Impacto do garimpo na APA do tapajós
A APA do Tapajós, localizada em Itaituba, no sudoeste do Pará, registra uma devastação histórica causada pelo garimpo. Entre 1985 e 2022, mais de 51,6 mil hectares da área foram desmatados, segundo dados da plataforma MapBiomas.
A nova norma permite que garimpos menores sejam licenciados pelas prefeituras, mas os especialistas apontam falhas graves no processo. “As licenças municipais são basicamente um papel sem condicionantes claras”, afirma Lincoln Michalski, coordenador de operações do Instituto Chico Mendes de Conservação da Biodiversidade (ICMBio).

O modelo também abre brechas para o fatiamento de grandes empreendimentos em áreas menores, o que reduz ainda mais a fiscalização. Um caso emblemático envolve o empresário Valdinei Mauro de Souza, conhecido como Nei Garimpeiro, que fragmentou um terreno de 4 mil hectares em 29 áreas de 50 hectares para obter licenças municipais.
Licenciamento sob questionamento
O ICMBio questiona a legalidade das licenças emitidas na APA do Tapajós e aponta o uso de escavadeiras hidráulicas, indicando uma exploração em larga escala. Segundo o órgão, nenhuma dessas áreas fragmentadas obteve autorização formal.

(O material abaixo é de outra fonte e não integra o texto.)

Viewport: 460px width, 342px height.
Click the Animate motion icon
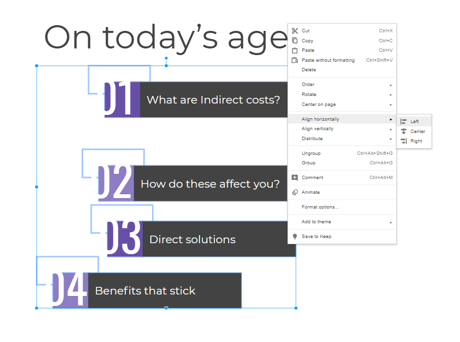pos(295,192)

Além disso, em 2023, o Ministério Público Federal (MPF) já havia alertado sobre a incompatibilidade do licenciamento municipal com a legislação ambiental, devido ao alto impacto socioambiental do garimpo. O MPF recomendou que o estado revogasse a norma, mas a resolução foi apenas ajustada, reduzindo o limite de 500 para 50 hectares.

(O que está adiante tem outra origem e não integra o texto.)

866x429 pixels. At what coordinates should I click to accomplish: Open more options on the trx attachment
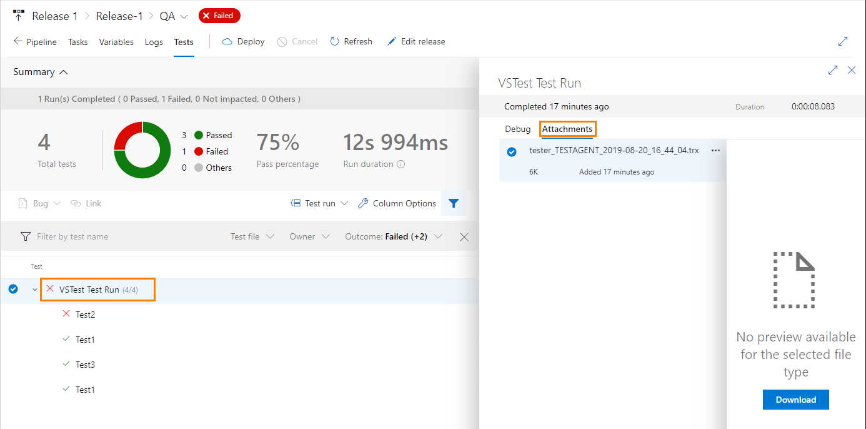pyautogui.click(x=715, y=151)
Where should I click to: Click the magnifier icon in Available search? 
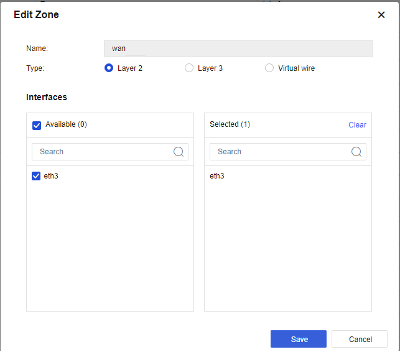pyautogui.click(x=179, y=152)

Município de Itaituba sob críticas
Itaituba, epicentro da atividade garimpeira, tem sido alvo de críticas pela falta de fiscalização. Em entrevista de 2022, o prefeito Valmir Climaco admitiu que concedeu mais de 500 licenças a garimpos sem qualquer fiscalização. Embora tenha prometido mudanças, o cenário permanece alarmante.
Recentemente, o Ibama suspendeu 331 permissões de lavra garimpeira na APA do Tapajós, após identificar infrações como despejo de sedimentos nos rios e uso indiscriminado de mercúrio.

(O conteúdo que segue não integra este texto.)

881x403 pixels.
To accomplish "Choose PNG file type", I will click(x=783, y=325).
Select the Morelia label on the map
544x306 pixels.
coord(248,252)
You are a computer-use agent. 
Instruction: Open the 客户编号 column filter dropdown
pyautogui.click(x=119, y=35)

Questão deve ser resolvida no STF
O Partido Verde (PV) ingressou com uma ação no Supremo Tribunal Federal (STF) para suspender os efeitos da resolução do Coema. A sigla argumenta que o modelo paraense intensifica o garimpo ilegal e viola princípios constitucionais. O STF ainda não definiu uma data para a conclusão do julgamento.
Impactos irreversíveis na Amazônia
Organizações como WWF-Brasil e Instituto Socioambiental defendem que o licenciamento do garimpo seja centralizado no estado ou na União, devido ao alcance dos danos ambientais. O uso de mercúrio, por exemplo, contamina cursos d’água e representa um risco que vai muito além dos limites municipais.
“O impacto do garimpo é regional, e os municípios não têm capacidade técnica para gerenciar essa atividade”, explica Ariene Cerqueira, analista do WWF-Brasil.